From a big blue rectangular tent a muscular sound system starts belting out Ethiopian music: This is the “disco tent”. Later the music switches to the incongruous strains of Michael Jackson’s 1983 dancefloor hit “Billie Jean”.
But the mood in the camp sharpens in the evening. Men with beer cans in their hands approach us. They want to ask us who we are, what we are doing, why we are taking pictures.
“Every night, some people drink and get into fights. Some men need women, they become aggressive,” said Abae, 27. He fled Eritrea 10 years ago and stayed for several years in Greece on a fake ID. He said he shares a tent with another man and a 13-year-old boy who now calls him father.

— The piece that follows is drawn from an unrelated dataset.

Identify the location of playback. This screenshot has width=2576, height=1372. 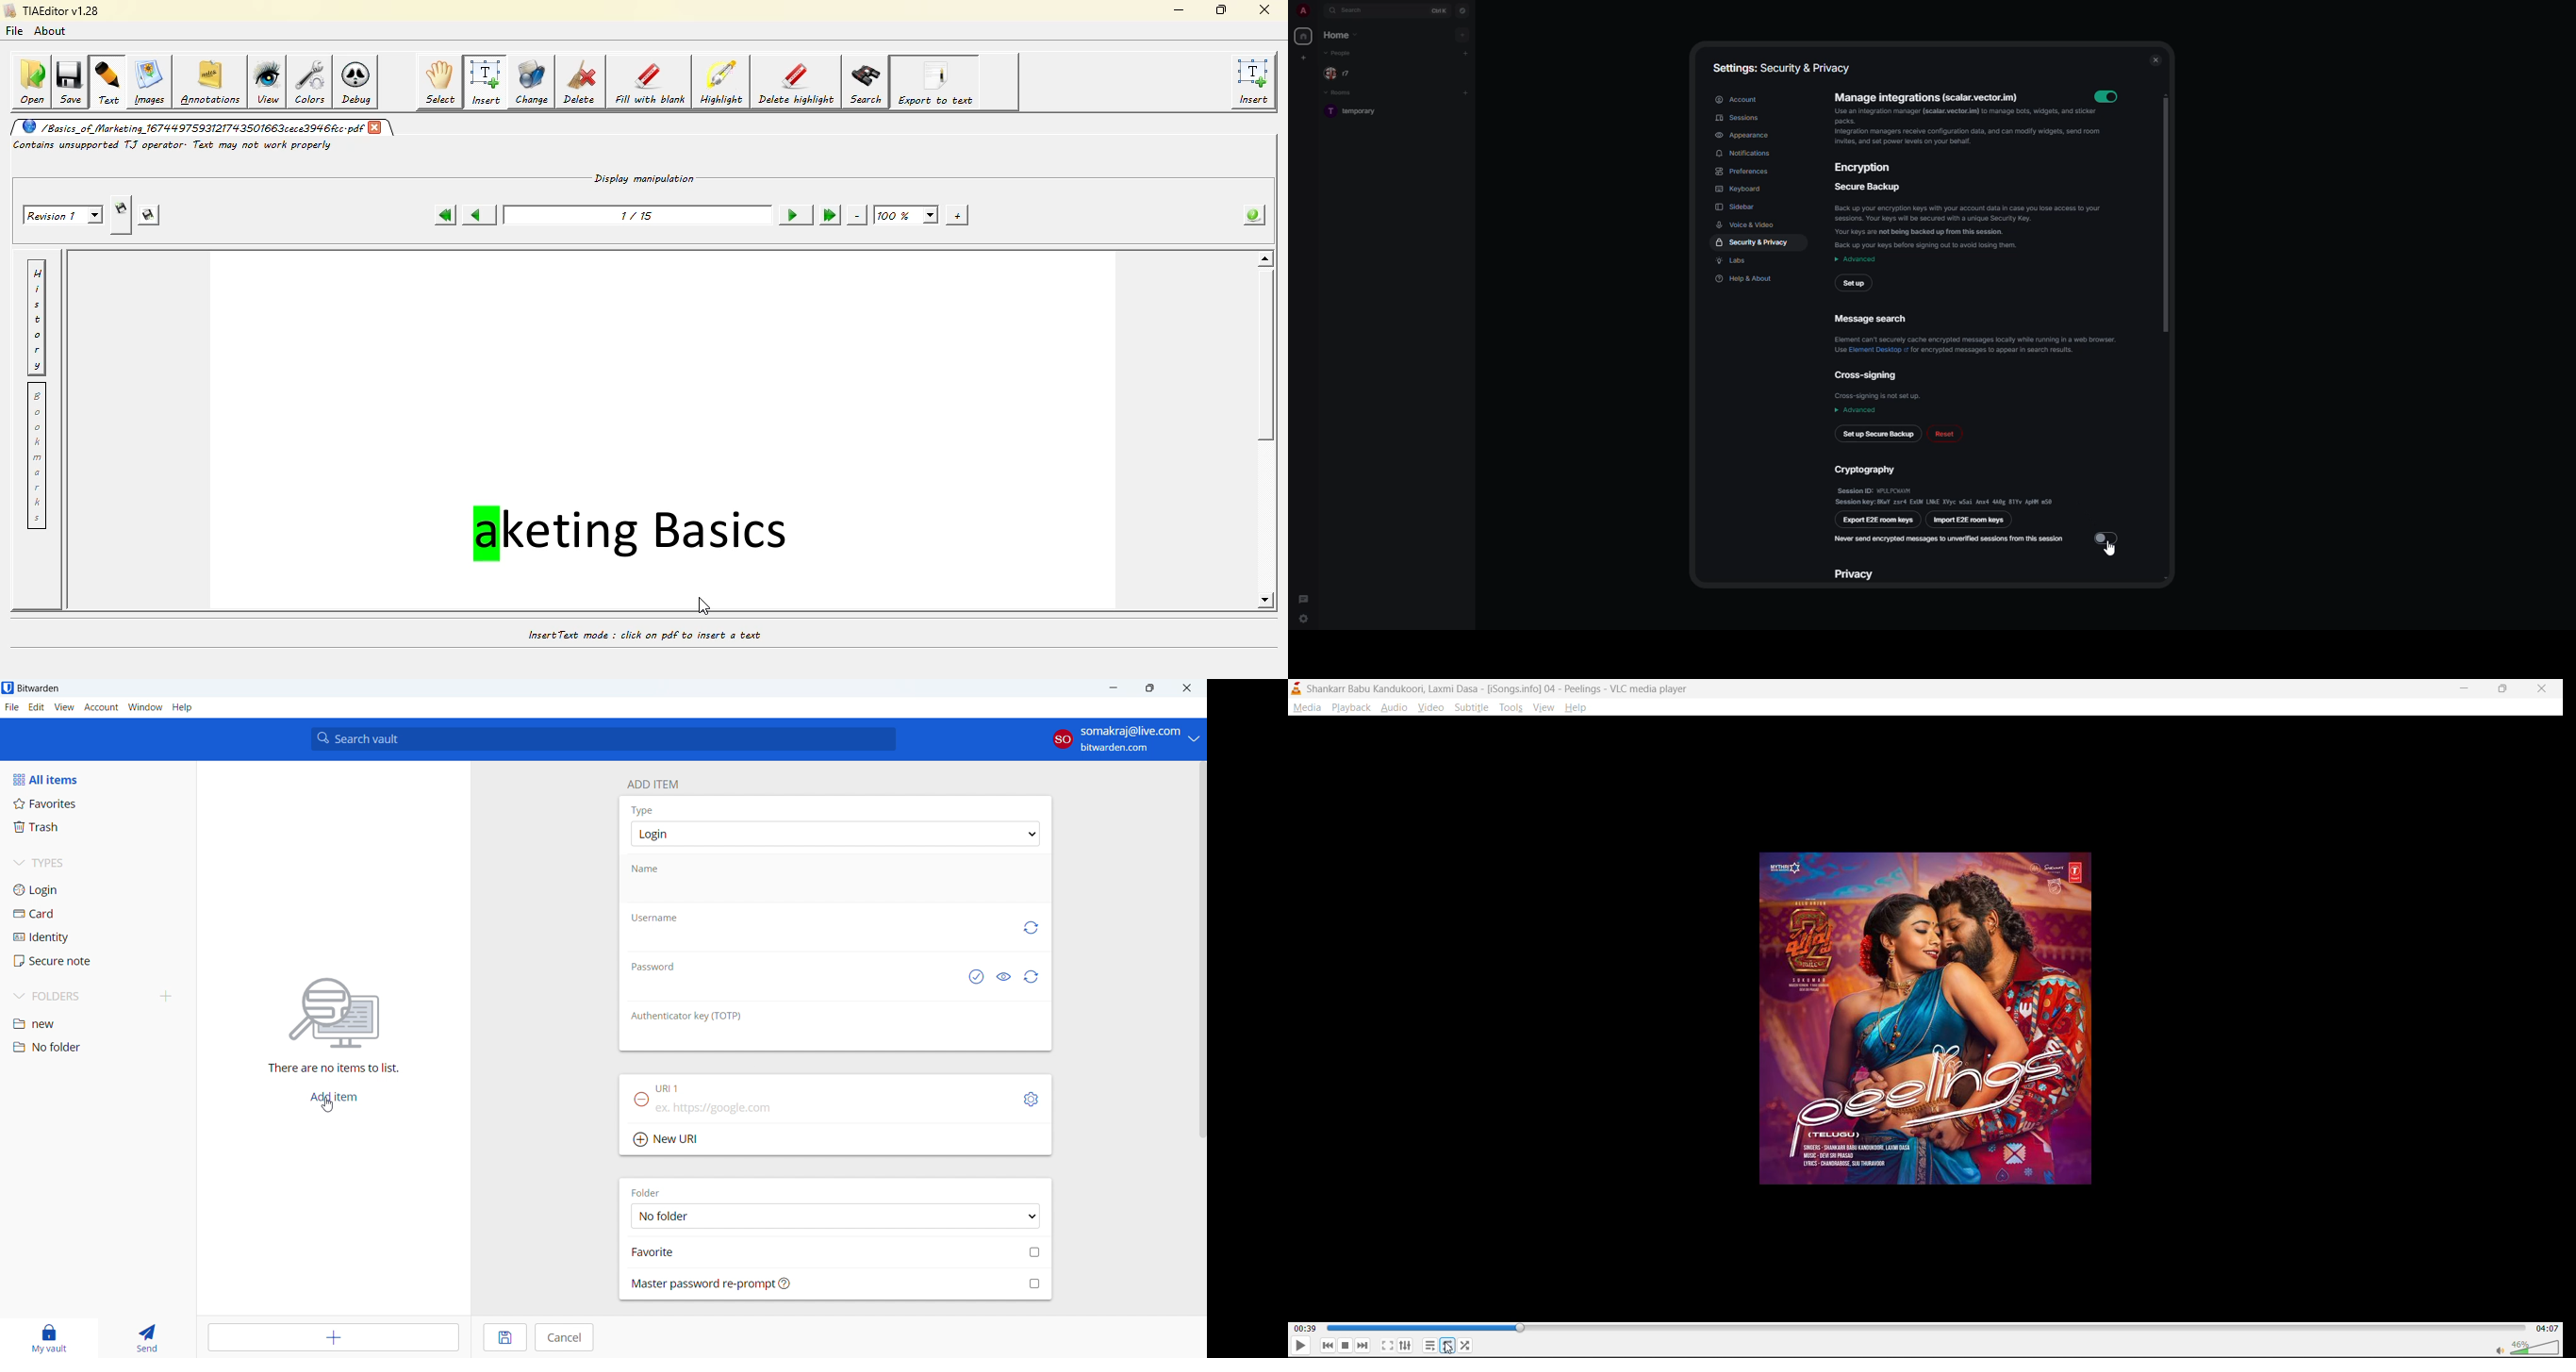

“There are more and more women and children here. The site where women are is full, that’s why,” he said of the former holiday camp next door which Calais authorities have set aside for women and children.
Groups of migrants are starting to head in the direction of the tunnel entrance, hoping that this time perhaps they will not return to the Jungle. On their way out, they pass a poster which reads: “We must all learn to live together, as brothers. Otherwise we will all die together. As idiots.”